__Task goal__:
Within the data that follows, set down exactly the lines from the one containing "The image size is (1280, 686)." through the one containing "Given: Switch to the Favorites tab", both ends included.

__Extracted records__:
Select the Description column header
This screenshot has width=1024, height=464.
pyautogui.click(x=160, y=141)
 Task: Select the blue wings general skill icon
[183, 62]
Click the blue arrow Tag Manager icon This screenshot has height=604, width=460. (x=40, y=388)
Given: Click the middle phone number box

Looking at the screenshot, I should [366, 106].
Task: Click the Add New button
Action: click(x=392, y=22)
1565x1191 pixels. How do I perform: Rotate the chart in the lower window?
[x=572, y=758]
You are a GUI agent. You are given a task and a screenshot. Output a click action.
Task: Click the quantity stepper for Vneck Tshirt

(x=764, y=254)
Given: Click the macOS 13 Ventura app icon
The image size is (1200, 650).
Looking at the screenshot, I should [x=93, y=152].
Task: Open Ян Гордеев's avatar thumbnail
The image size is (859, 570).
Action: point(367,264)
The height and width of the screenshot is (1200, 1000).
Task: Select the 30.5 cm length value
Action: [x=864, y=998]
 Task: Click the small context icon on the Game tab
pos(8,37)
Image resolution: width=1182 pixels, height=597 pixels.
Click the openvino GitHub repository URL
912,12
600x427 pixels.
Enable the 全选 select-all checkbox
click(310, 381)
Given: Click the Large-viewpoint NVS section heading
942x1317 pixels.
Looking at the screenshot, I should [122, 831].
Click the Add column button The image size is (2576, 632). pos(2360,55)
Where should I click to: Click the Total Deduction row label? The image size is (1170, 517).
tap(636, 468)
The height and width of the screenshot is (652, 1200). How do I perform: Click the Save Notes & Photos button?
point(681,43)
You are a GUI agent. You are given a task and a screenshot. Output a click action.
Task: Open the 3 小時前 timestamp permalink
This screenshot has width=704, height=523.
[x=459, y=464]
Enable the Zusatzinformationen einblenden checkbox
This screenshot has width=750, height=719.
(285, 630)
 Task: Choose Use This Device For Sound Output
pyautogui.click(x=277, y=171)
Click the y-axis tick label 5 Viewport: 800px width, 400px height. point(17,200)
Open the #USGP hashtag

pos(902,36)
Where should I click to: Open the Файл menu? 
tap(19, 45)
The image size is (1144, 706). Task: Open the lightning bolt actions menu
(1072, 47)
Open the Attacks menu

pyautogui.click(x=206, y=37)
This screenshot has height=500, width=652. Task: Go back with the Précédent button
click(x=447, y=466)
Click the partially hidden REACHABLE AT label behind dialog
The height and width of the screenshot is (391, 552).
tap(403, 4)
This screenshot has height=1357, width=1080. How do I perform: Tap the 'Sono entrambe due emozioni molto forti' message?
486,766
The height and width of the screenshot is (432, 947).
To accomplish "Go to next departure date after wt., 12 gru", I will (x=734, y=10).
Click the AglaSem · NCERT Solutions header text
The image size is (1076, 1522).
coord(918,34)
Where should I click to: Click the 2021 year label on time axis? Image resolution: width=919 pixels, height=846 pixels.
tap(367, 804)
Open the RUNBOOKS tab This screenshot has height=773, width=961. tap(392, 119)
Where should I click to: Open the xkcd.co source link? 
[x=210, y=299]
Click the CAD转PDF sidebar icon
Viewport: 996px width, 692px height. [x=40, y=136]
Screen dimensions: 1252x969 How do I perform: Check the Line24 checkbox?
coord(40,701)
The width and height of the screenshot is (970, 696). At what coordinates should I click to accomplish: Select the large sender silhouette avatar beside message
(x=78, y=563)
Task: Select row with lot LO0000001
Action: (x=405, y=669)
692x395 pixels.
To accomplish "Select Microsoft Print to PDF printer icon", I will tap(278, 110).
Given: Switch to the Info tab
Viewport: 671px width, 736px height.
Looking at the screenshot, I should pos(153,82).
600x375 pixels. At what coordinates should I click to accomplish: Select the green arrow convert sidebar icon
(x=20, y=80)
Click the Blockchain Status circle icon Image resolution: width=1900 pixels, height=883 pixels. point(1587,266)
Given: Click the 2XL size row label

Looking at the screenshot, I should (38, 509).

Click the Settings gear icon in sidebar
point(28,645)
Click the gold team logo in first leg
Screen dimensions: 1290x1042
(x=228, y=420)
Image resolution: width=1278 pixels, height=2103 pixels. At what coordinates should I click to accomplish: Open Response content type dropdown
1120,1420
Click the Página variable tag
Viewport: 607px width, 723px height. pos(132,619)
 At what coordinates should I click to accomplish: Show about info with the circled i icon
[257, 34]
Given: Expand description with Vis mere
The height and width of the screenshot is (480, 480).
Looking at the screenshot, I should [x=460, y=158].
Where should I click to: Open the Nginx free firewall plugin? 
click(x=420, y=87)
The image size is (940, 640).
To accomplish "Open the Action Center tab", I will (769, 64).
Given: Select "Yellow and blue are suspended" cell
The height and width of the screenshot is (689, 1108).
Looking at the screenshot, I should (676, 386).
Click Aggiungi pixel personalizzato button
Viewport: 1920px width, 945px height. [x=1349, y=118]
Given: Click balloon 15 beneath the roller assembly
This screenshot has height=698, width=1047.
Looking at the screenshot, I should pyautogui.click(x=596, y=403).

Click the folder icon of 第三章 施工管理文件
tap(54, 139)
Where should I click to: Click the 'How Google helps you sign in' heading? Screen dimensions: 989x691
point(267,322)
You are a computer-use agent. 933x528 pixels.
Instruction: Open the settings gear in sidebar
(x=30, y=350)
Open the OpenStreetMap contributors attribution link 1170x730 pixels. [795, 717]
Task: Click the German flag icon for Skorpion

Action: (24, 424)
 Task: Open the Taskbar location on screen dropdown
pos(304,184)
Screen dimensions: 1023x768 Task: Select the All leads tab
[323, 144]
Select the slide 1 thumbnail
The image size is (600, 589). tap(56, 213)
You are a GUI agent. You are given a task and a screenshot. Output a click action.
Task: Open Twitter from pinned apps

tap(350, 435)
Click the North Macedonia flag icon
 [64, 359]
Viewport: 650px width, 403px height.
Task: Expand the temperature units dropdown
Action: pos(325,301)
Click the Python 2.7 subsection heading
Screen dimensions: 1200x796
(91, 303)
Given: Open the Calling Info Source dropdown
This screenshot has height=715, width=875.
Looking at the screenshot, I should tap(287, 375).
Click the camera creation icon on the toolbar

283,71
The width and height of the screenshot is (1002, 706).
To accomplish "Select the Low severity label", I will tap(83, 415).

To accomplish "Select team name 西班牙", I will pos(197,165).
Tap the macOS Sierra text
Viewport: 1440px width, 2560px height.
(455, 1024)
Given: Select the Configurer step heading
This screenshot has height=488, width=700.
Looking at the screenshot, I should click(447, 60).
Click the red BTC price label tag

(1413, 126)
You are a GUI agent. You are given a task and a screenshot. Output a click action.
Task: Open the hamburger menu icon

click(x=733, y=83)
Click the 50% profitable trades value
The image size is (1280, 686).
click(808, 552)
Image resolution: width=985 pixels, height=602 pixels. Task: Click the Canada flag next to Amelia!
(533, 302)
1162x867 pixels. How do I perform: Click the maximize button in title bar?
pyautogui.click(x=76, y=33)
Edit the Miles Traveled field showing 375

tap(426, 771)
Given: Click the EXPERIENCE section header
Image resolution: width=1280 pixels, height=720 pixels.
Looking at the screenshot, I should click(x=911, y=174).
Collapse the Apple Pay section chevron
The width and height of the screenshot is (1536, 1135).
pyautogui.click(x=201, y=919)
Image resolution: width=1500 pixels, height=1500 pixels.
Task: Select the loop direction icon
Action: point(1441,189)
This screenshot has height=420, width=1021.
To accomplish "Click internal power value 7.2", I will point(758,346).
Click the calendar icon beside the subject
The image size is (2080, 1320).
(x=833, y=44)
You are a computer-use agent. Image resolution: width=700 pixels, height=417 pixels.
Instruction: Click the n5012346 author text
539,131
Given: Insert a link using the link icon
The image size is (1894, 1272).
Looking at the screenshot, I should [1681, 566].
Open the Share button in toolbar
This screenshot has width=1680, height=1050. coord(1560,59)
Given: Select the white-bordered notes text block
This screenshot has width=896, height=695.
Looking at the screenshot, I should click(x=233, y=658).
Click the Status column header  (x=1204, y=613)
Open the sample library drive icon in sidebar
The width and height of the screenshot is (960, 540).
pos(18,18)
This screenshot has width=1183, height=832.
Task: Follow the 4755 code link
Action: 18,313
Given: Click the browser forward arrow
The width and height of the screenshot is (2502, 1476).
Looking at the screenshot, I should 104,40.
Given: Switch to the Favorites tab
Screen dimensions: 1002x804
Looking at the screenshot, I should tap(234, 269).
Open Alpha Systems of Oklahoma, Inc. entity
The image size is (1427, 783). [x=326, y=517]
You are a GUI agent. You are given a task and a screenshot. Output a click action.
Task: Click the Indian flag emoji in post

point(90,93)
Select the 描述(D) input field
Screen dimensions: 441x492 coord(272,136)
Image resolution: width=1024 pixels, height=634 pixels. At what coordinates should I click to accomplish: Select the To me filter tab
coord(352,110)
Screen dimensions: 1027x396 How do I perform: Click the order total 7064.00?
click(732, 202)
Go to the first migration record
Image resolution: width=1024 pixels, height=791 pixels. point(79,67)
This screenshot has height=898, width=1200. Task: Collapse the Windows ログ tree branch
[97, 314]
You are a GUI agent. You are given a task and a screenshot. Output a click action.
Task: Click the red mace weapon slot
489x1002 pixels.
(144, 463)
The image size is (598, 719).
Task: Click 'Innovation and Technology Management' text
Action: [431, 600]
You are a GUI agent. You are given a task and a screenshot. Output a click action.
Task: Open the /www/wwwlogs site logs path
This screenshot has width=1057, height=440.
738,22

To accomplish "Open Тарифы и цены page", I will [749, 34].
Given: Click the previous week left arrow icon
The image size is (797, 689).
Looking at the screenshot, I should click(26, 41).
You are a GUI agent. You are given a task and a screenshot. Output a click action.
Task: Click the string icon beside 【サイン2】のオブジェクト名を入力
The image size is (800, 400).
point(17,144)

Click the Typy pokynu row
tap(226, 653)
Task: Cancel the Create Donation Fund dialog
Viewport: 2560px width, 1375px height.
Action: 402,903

__Exercise result__:
The image size is (1280, 686).
click(808, 552)
Image resolution: width=985 pixels, height=602 pixels. Task: Click the Canada flag next to Amelia!
(533, 302)
1162x867 pixels. How do I perform: Click the maximize button in title bar?
pyautogui.click(x=76, y=33)
Edit the Miles Traveled field showing 375

tap(426, 771)
Given: Click the EXPERIENCE section header
Image resolution: width=1280 pixels, height=720 pixels.
Looking at the screenshot, I should click(x=911, y=174).
Collapse the Apple Pay section chevron
The width and height of the screenshot is (1536, 1135).
pyautogui.click(x=201, y=919)
Image resolution: width=1500 pixels, height=1500 pixels.
Task: Select the loop direction icon
Action: point(1441,189)
This screenshot has height=420, width=1021.
To accomplish "Click internal power value 7.2", I will point(758,346).
Click the calendar icon beside the subject
The image size is (2080, 1320).
(x=833, y=44)
You are a computer-use agent. Image resolution: width=700 pixels, height=417 pixels.
Instruction: Click the n5012346 author text
539,131
Given: Insert a link using the link icon
The image size is (1894, 1272).
Looking at the screenshot, I should [1681, 566].
Open the Share button in toolbar
This screenshot has width=1680, height=1050. coord(1560,59)
Given: Select the white-bordered notes text block
This screenshot has width=896, height=695.
Looking at the screenshot, I should click(x=233, y=658).
Click the Status column header  (x=1204, y=613)
Open the sample library drive icon in sidebar
The width and height of the screenshot is (960, 540).
pos(18,18)
This screenshot has width=1183, height=832.
Task: Follow the 4755 code link
Action: 18,313
Given: Click the browser forward arrow
The width and height of the screenshot is (2502, 1476).
Looking at the screenshot, I should 104,40.
Given: Switch to the Favorites tab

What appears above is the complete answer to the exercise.